Carriço J A, Pinto F R, Simas C, Nunes S, Sousa N G, Frazão N, de Lencastre H, Almeida J S
Biomathematics Group, Universidade Nova de Lisboa, Rua da Quinta Grande 6, 2780-156 Oeiras, Portugal.
J Clin Microbiol. 2005 Nov;43(11):5483-90. doi: 10.1128/JCM.43.11.5483-5490.2005.
Pulsed-field gel electrophoresis (PFGE) has been the typing method of choice for strain identification in epidemiological studies of several bacterial species of medical importance. The usual procedure for the comparison of strains and assignment of strain type and subtype relies on visual assessment of band difference number, followed by an incremental assignment to the group hosting the most similar type previously seen. Band-based similarity coefficients, such as the Dice or the Jaccard coefficient, are then used for dendrogram construction, which provides a quantitative assessment of strain similarity. PFGE type assignment is based on the definition of a threshold linkage value, below which strains are assigned to the same group. This is typically performed empirically by inspecting the hierarchical cluster analysis dendrogram containing the strains of interest. This approach has the problem that the threshold value selected is dependent on the linkage method used for dendrogram construction. Furthermore, the use of a linkage method skews the original similarity values between strains. In this paper we assess the goodness of classification of several band-based similarity coefficients by comparing it with the band difference number for PFGE type and subtype classification using receiver operating characteristic curves. The procedure described was applied to a collection of PFGE results for 1,798 isolates of Streptococcus pneumoniae, which documented 96 types and 396 subtypes. The band-based similarity coefficients were found to perform equally well for type classification, but with different proportions of false-positive and false-negative classifications in their minimal false discovery rate when they were used for subtype classification.

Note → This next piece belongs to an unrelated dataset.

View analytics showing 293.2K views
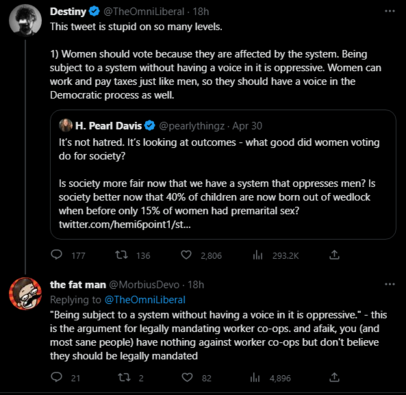coord(257,256)
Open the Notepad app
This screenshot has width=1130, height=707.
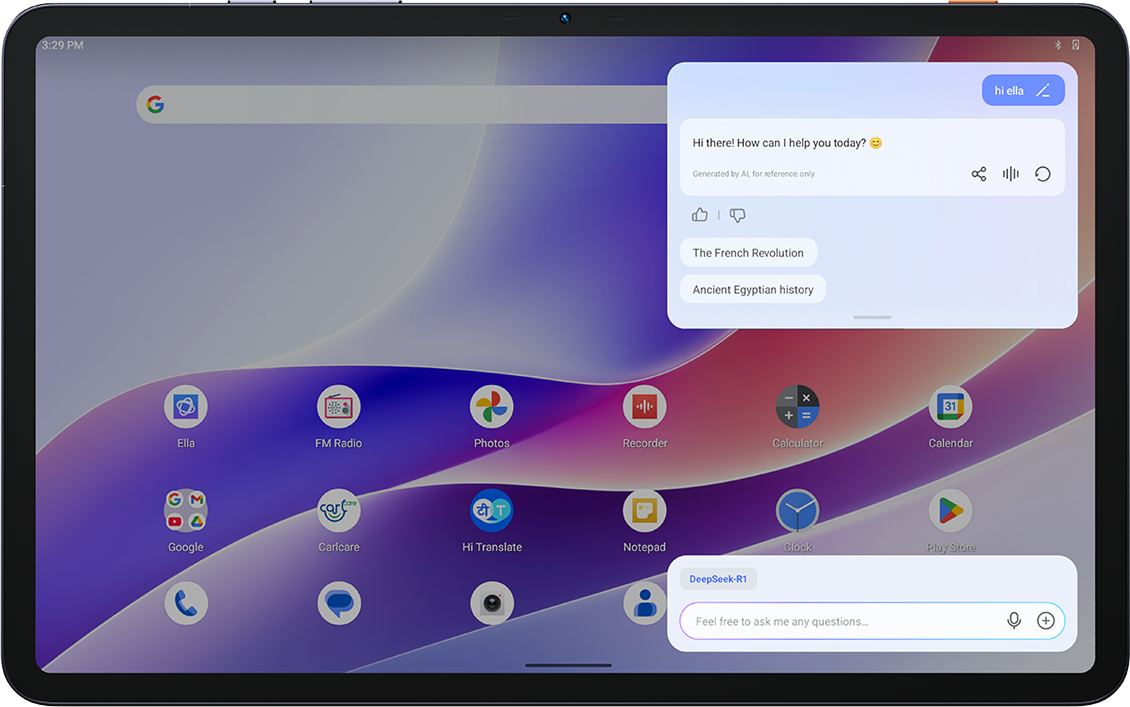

脉冲场凝胶电泳(PFGE)一直是几种具有医学重要性的细菌物种流行病学研究中菌株鉴定的首选分型方法。比较菌株以及指定菌株类型和亚型的常规程序依赖于对条带差异数量的视觉评估,随后逐步指定到先前见过的最相似类型所在的组。然后使用基于条带的相似系数,如Dice系数或Jaccard系数,来构建树状图,从而对菌株相似性进行定量评估。PFGE类型指定基于阈值连锁值的定义,低于该阈值的菌株被指定到同一组。这通常通过检查包含感兴趣菌株的层次聚类分析树状图凭经验进行。这种方法存在的问题是所选的阈值取决于用于构建树状图的连锁方法。此外,使用连锁方法会扭曲菌株之间的原始相似性值。在本文中,我们通过使用接受者操作特征曲线将基于条带的相似系数与PFGE类型和亚型分类的条带差异数量进行比较,来评估其分类的优劣。所描述的程序应用于1798株肺炎链球菌的PFGE结果集合,该集合记录了96种类型和396种亚型。发现基于条带的相似系数在类型分类方面表现同样出色,但在用于亚型分类时,其最小错误发现率中的假阳性和假阴性分类比例不同。